Document extract.
◆ ◆ ◆

Oral AUC = 42.5 h·ng/mL, IV AUC = 65.0 h·ng/mL, oral dose = 100 mg, IV dose = 50 mg. F = (42.5 / 65.0) × (50 / 100) × 100 = 32.7%, or decimal F = 0.327. This means dose-normalized oral exposure is about one-third of the IV reference — consistent with absorption limits, first-pass metabolism, or both.
Under FDA and EMA bioequivalence guidance, the 90% confidence intervals for the geometric mean ratios of AUC and Cmax for test vs reference products must fall within 80% to 125% (equivalently, 0.80–1.25 on a ratio scale). This applies to replicate crossover PK studies with log-transformed data and predefined statistical methods — not to a single point estimate from two mean AUC values. Narrower limits may apply for narrow therapeutic index drugs.
Use the same AUC metric for both arms in the comparison. AUC0-inf includes extrapolated terminal exposure and requires sufficient terminal sampling to justify the extrapolation (typically ≥3 points in the log-linear phase with acceptable %AUC extrapolated). AUC0-t uses observed data only to the last measurable time point. Mixing AUC0-t with AUC0-inf between arms invalidates the comparison. Follow the protocol-specified endpoint — most BE studies use AUC0-inf and AUC0-t together.
First-pass metabolism reduces oral F when drug is metabolized in the gut wall or liver before reaching systemic circulation. High hepatic extraction (e.g. propranolol, morphine) can yield low absolute F despite good absorption. First-pass loss is bypassed with IV dosing, which is why absolute F compares oral exposure against IV. Transporter effects, gut metabolism, and enterohepatic recirculation also modulate oral exposure beyond dissolution and permeability alone.
Oral bioavailability can be reduced by incomplete absorption, dissolution limits, gut-wall metabolism, transporter effects, chemical instability in the GI tract, food effects, and hepatic first-pass metabolism before the drug reaches systemic circulation. IV dosing bypasses these barriers, so absolute F captures the combined impact of absorption and pre-systemic elimination on systemic exposure.
No. Bioavailability describes the rate and extent of systemic exposure, usually reflected by AUC and Cmax. Bioequivalence is a regulatory conclusion based on predefined statistical comparisons — typically 90% confidence intervals for test/reference ratios of AUC and Cmax under a crossover study design with validated bioanalytical methods. A relative F point estimate near 100% does not prove bioequivalence without subject-level statistics.

◆ ◆ ◆

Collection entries

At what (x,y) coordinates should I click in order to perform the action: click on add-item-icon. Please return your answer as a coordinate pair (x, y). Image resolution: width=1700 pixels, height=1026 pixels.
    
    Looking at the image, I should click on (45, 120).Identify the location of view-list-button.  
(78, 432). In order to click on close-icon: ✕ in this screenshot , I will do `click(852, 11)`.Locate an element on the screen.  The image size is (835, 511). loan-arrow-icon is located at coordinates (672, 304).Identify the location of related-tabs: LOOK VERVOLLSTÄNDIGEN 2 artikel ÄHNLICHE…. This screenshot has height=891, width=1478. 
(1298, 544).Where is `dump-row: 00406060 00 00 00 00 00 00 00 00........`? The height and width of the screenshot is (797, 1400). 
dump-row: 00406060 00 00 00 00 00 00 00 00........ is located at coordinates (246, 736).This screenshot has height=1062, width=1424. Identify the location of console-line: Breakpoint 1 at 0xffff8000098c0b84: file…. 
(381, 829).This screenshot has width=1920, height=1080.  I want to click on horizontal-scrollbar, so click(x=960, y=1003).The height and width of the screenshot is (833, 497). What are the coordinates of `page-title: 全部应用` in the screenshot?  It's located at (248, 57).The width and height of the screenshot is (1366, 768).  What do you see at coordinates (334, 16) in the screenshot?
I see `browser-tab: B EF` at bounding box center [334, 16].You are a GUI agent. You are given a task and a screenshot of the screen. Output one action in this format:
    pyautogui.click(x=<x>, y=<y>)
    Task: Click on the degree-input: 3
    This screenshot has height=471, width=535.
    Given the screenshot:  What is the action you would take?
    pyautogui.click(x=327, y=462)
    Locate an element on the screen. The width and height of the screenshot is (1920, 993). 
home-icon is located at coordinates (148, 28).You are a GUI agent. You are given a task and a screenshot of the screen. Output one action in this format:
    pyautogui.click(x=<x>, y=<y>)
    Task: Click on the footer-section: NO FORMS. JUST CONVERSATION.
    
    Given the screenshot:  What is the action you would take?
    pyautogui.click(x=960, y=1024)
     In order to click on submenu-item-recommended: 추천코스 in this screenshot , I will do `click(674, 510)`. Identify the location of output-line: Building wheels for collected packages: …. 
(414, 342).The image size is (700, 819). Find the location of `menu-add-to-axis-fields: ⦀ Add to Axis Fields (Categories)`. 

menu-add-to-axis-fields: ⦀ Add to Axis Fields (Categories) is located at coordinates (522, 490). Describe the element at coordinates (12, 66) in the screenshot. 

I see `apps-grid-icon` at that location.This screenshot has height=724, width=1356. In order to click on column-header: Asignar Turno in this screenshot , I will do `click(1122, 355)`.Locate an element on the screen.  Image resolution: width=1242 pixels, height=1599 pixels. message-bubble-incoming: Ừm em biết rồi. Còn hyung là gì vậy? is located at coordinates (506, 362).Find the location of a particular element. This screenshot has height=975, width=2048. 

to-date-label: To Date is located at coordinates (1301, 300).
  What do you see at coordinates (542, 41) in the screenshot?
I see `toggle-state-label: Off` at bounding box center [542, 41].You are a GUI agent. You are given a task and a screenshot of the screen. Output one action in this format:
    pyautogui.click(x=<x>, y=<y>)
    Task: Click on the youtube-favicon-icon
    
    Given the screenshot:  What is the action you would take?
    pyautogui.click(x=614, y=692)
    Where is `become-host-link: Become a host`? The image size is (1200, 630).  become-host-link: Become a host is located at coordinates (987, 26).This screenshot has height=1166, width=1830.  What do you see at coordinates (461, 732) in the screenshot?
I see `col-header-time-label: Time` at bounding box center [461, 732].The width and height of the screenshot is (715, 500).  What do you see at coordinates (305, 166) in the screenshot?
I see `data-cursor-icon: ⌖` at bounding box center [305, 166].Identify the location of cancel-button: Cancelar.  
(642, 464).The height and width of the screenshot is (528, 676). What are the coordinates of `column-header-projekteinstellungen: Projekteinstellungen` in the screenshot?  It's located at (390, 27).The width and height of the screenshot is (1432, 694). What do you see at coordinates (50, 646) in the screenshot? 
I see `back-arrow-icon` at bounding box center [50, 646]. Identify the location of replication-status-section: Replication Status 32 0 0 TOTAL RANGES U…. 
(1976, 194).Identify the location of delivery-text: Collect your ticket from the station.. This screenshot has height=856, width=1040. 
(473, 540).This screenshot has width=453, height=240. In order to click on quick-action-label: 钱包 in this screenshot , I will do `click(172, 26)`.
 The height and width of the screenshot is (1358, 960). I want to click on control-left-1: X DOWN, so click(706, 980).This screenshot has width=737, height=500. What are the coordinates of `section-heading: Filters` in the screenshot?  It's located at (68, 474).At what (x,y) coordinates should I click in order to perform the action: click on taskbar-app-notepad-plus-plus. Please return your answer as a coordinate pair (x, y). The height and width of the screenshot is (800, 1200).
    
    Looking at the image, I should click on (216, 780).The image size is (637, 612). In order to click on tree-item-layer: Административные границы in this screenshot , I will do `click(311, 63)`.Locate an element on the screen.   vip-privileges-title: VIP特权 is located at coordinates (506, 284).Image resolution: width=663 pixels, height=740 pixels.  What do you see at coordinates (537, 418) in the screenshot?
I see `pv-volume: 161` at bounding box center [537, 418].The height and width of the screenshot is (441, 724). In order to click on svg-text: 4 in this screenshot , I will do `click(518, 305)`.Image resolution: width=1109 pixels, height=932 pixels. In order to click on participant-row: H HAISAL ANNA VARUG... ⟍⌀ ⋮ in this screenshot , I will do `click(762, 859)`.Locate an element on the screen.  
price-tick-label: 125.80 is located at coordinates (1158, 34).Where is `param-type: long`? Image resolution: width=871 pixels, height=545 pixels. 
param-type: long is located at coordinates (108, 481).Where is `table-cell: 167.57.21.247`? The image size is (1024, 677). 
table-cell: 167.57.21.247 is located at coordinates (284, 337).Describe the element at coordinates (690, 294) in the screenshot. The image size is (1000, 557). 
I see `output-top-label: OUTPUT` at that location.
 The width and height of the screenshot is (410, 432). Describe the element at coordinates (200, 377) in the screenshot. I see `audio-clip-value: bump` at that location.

◆ ◆ ◆

What to produce. Pick up the text on oral bioavailability and bioequivalence after its last sentence and continue it. The records are separate material from the text on bioavailability.

Output of the exercise.
Loading and maintenance dose equations divide by F for extravascular routes: LD = (Css × Vd) / F and maintenance dose rate = Css × CL / F. Lower bioavailability increases the administered dose needed for the same target exposure. Use the Loading Dose Calculator and Maintenance Dose Calculator with route-specific F from label or PK study data. Clearance and AUC tools help connect exposure back to elimination and study endpoints.
Both AUC values must use identical exposure units (e.g. h·ng/mL, h·mg/L, or µg·h/mL) and the same AUC definition (AUC0-t or AUC0-inf). Both doses must use identical mass units (e.g. mg). Do not mix routes, analytes (parent vs metabolite), or salt forms unless the protocol explicitly defines the comparison. Use the AUC Calculator to derive exposure from concentration–time data with consistent trapezoidal rules.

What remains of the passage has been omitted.